TASK REQUIREMENTS:
Filter the records below for the word "agent". Keep each line that has it.

SUPPLIED ENTRIES:
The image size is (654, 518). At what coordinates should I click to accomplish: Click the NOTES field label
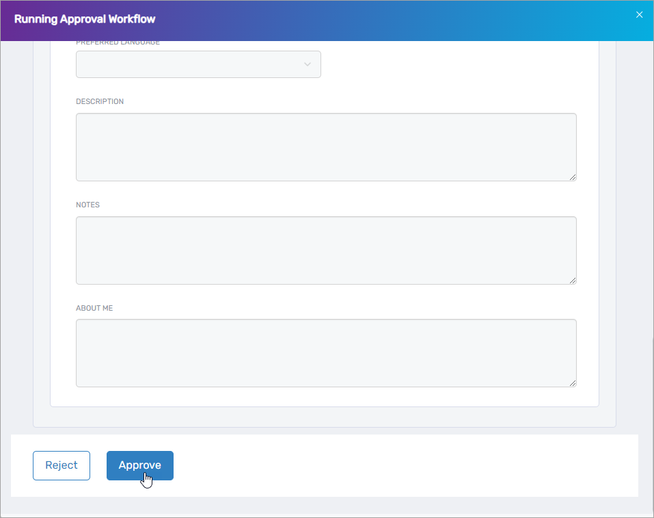[87, 204]
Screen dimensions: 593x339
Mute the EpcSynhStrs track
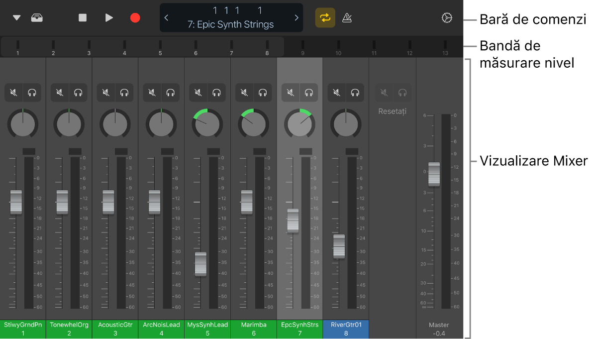click(290, 92)
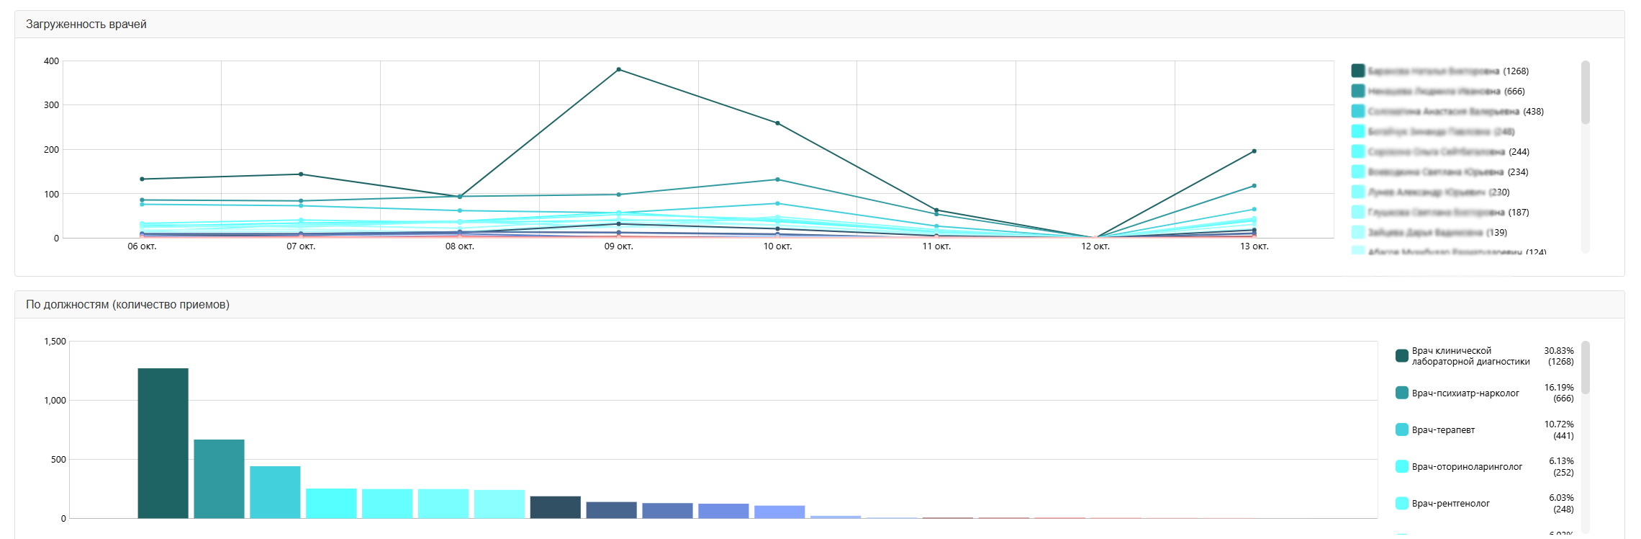Image resolution: width=1641 pixels, height=539 pixels.
Task: Click the doctor legend swatch beside (139)
Action: (1357, 232)
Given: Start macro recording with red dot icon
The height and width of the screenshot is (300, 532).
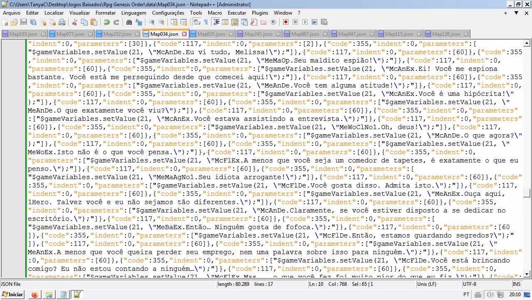Looking at the screenshot, I should point(286,22).
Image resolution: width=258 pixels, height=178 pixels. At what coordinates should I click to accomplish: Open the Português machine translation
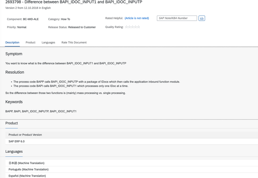pos(28,169)
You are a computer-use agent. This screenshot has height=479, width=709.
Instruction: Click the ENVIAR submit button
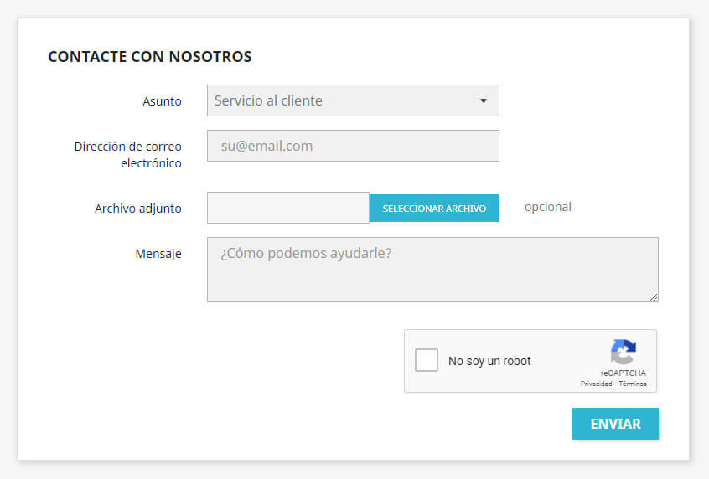[615, 424]
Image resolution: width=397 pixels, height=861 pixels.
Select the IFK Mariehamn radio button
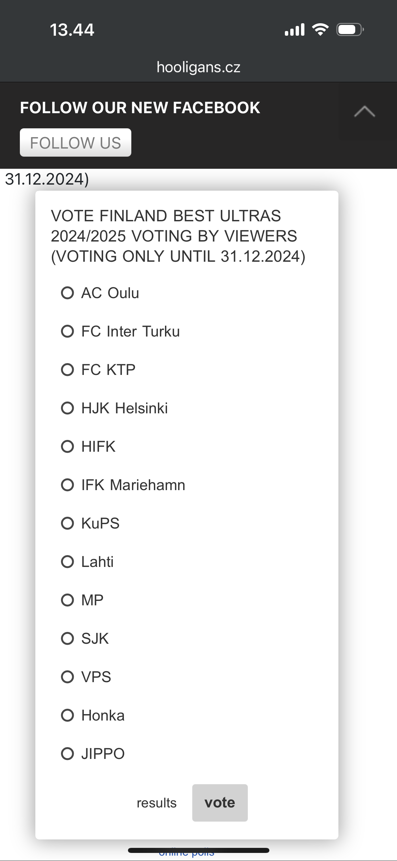67,485
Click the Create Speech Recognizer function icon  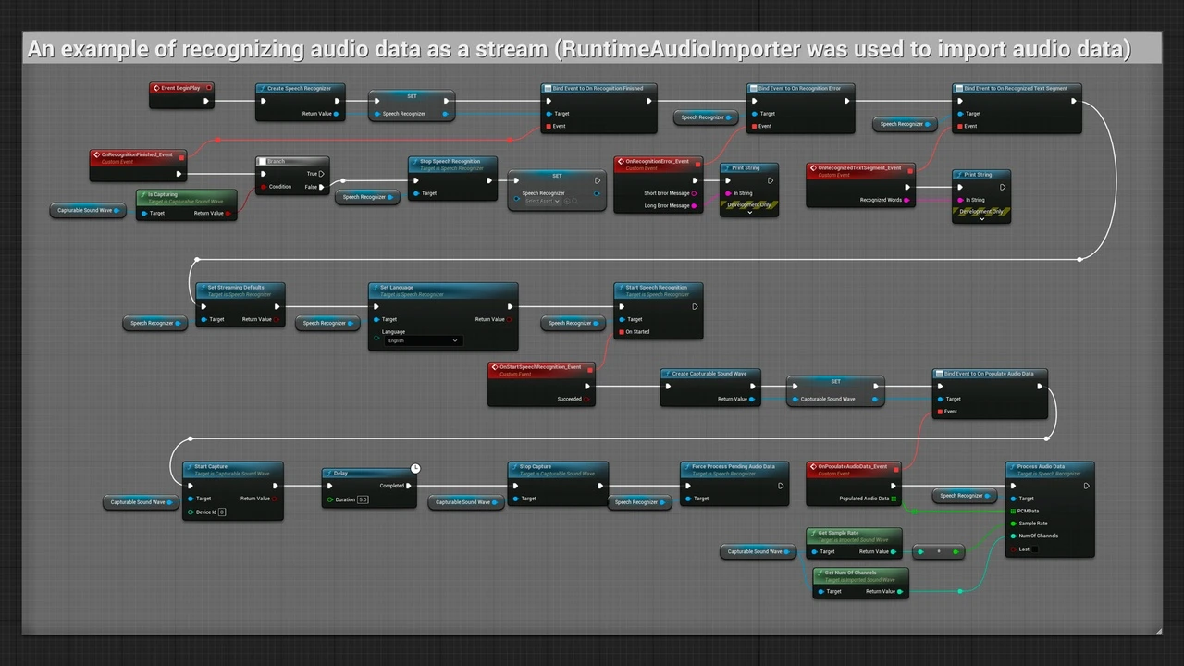coord(262,89)
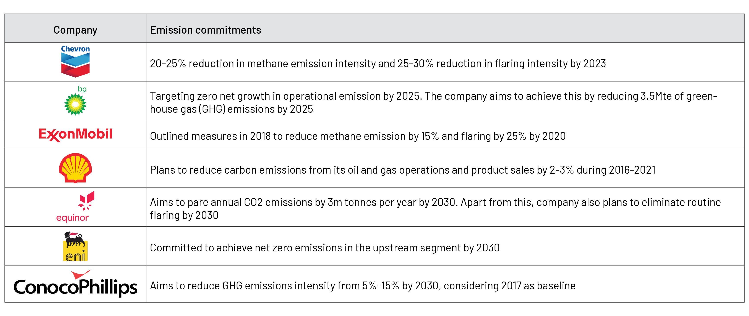Click the Chevron logo
The width and height of the screenshot is (749, 316).
click(75, 62)
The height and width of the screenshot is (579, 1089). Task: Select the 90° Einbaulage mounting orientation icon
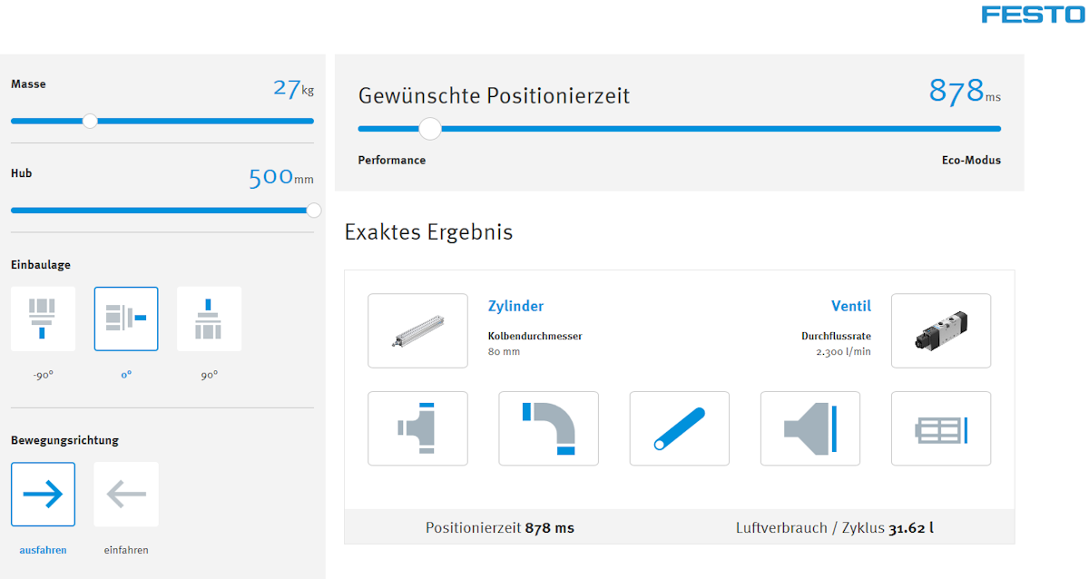point(208,319)
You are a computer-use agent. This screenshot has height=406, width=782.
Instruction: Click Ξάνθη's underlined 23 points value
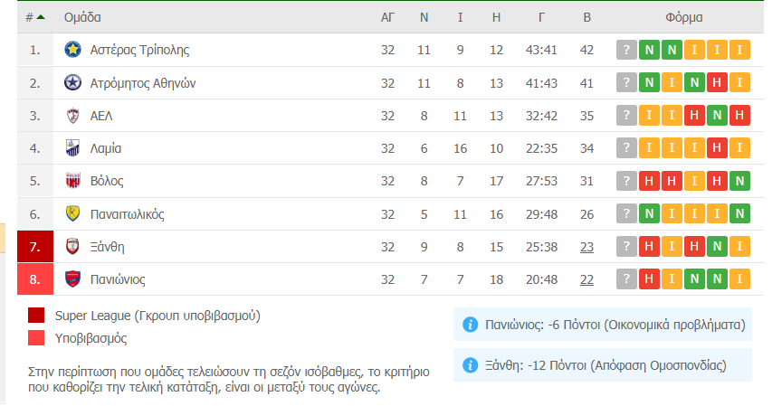click(x=587, y=247)
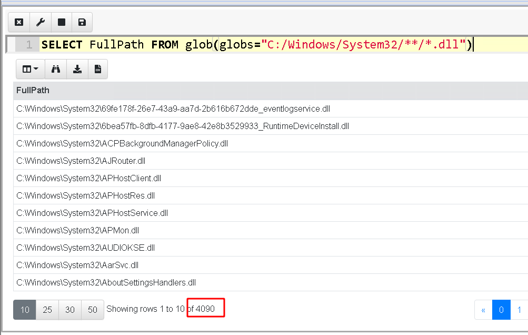The height and width of the screenshot is (335, 528).
Task: Go to page 1 in the pagination
Action: click(519, 310)
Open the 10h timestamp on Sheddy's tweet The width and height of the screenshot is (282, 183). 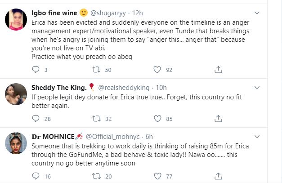[x=160, y=87]
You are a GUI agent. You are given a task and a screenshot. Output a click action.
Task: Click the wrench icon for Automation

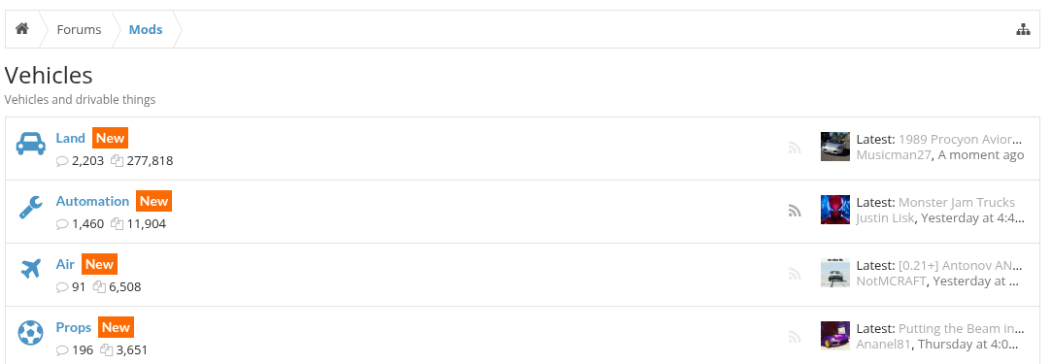(x=31, y=207)
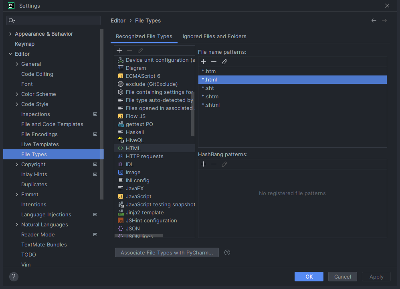Remove the selected file name pattern
This screenshot has width=400, height=289.
click(x=214, y=61)
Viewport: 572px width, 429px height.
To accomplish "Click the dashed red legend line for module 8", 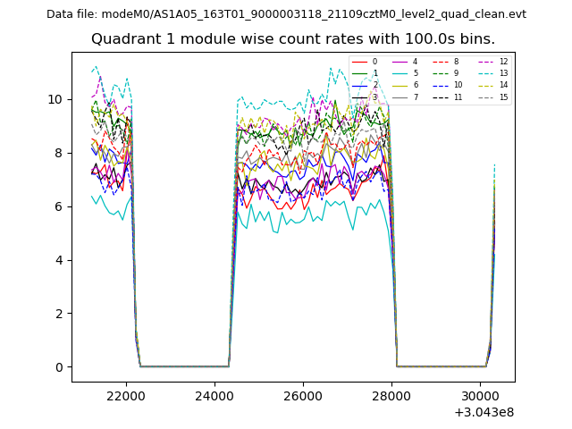I will pos(439,62).

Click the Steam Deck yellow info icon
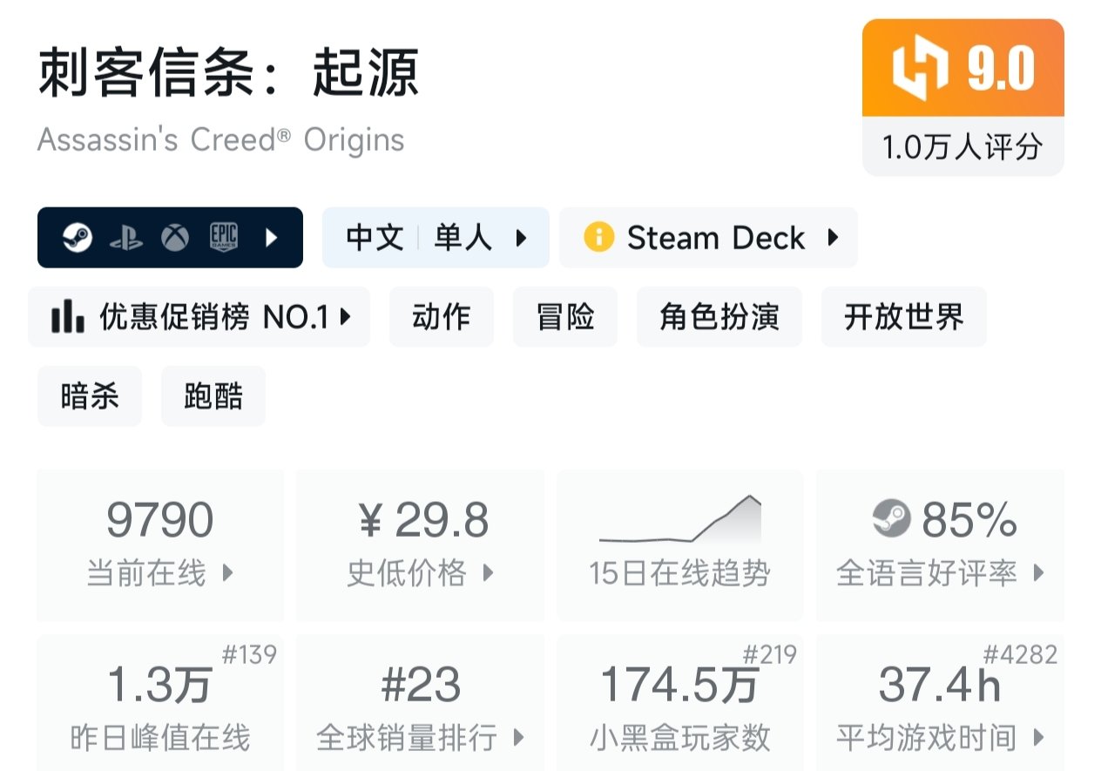[598, 237]
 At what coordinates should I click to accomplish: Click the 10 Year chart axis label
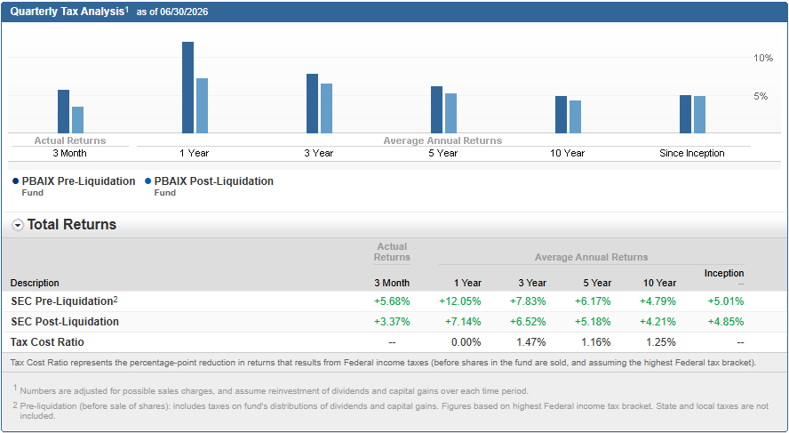coord(568,153)
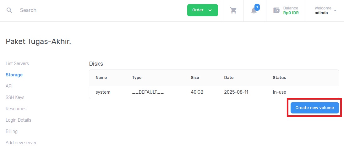
Task: Open the API sidebar section
Action: (9, 86)
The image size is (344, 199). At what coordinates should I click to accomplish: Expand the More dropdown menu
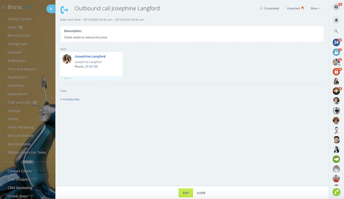[x=315, y=8]
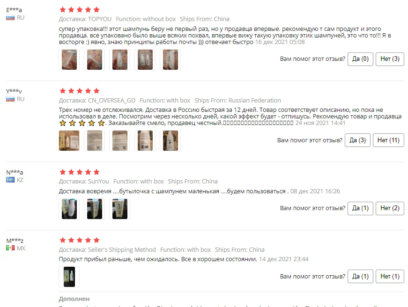Click Да (1) on M***z's review

[360, 276]
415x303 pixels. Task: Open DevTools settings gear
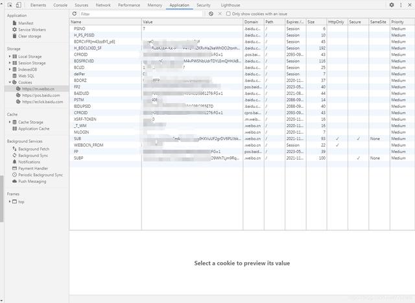391,5
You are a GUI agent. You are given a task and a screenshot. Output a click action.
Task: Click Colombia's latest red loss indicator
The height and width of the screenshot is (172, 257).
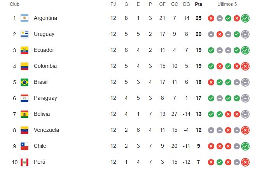[245, 66]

RESPONSE TO THIS TASK:
You are a computer-use agent. This screenshot has height=479, width=709.
You are a computer-use agent. This screenshot has height=406, width=782.
You are a GUI agent. You are given a task and a screenshot. Output a click action.
You are a GUI agent. You are given a task and a screenshot. Output a click action.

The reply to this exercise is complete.